Jerusalem, 27 October, 2025 (TPS-IL) — Israeli and U.S. scientists have developed a gene therapy that could dramatically improve the lives of people with hearing and balance disorders caused by inner ear dysfunction, Tel Aviv University announced. The new approach not only protects the cells responsible for these senses but does so more efficiently than existing treatments, potentially offering long-term relief for conditions that currently have no cure.
Hearing loss is one of the most common sensory impairments worldwide, affecting hundreds of millions of people. According to the World Health Organization, over 430 million people globally experience disabling hearing loss, and this number is projected to rise to over 700 million by 2050. About half of congenital hearing loss cases — meaning hearing loss present from birth — are caused by genetic factors, which is exactly the kind of problem this new therapy targets.
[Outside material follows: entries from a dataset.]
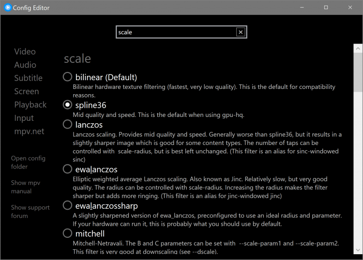Open the Video settings category

[25, 52]
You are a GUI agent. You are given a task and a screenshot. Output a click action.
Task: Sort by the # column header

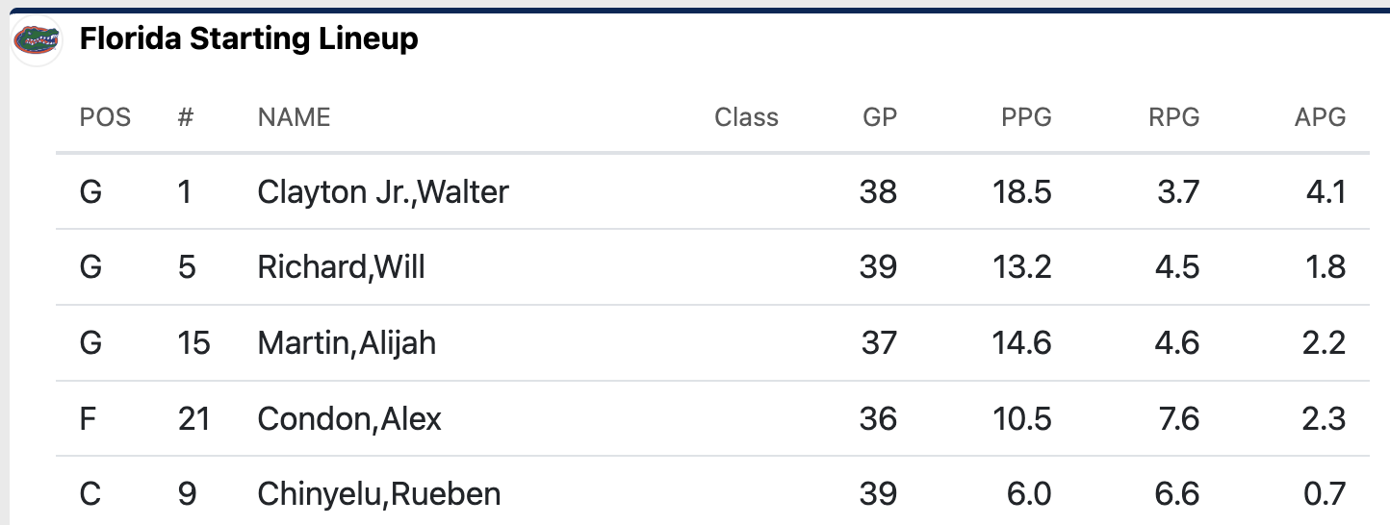tap(186, 117)
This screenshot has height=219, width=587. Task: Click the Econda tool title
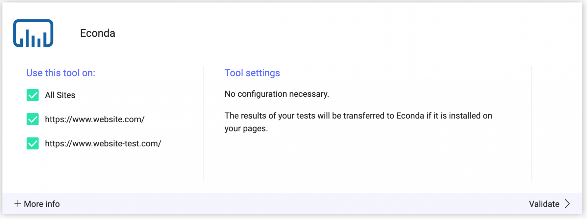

Furthermore, balance disorders linked to inner ear dysfunction are also widespread, especially among older adults. Vertigo and chronic vestibular problems affect an estimated 15–20% of adults at some point in their lives, often leading to falls, injuries, and reduced quality of life. When balance disorders are caused by genetic inner ear defects, there are currently no treatments that prevent progression. Treatment focuses on symptom management or rehabilitation.
The new gene therapy “constitutes an improvement over existing strategies, demonstrating enhanced efficiency and holds promise for treating a wide range of mutations that cause hearing loss,” said Prof. Karen Avraham, Dean of the Gray Faculty of Medical & Health Sciences, who led the study alongside PhD student Roni Hahn. The research, conducted with Prof. Jeffrey Holt and Dr. Gwenaëlle Géléoc from Boston Children’s Hospital and Harvard Medical School, was supported by the US-Israel Binational Science Foundation, the National Institutes of Health/NIDCD, and the Israel Science Foundation Breakthrough Research Program.
The study was published in the peer-reviewed EMBO Molecular Medicine journal.
Therapy Ahat Addresses Both Issues
“The inner ear consists of two highly coordinated systems: the auditory system, which detects, processes, and transmits sound signals to the brain, and the vestibular system, which enables spatial orientation and balance. A wide range of genetic variants can affect these systems, leading to sensorineural hearing loss and balance problems. Hearing loss is the most common sensory impairment worldwide, and over half of congenital cases are caused by genetic factors,” Avraham explained. “Current treatments can assist with sound perception but do not prevent cell degeneration or restore balance. Our goal was to develop a therapy that addresses both issues.”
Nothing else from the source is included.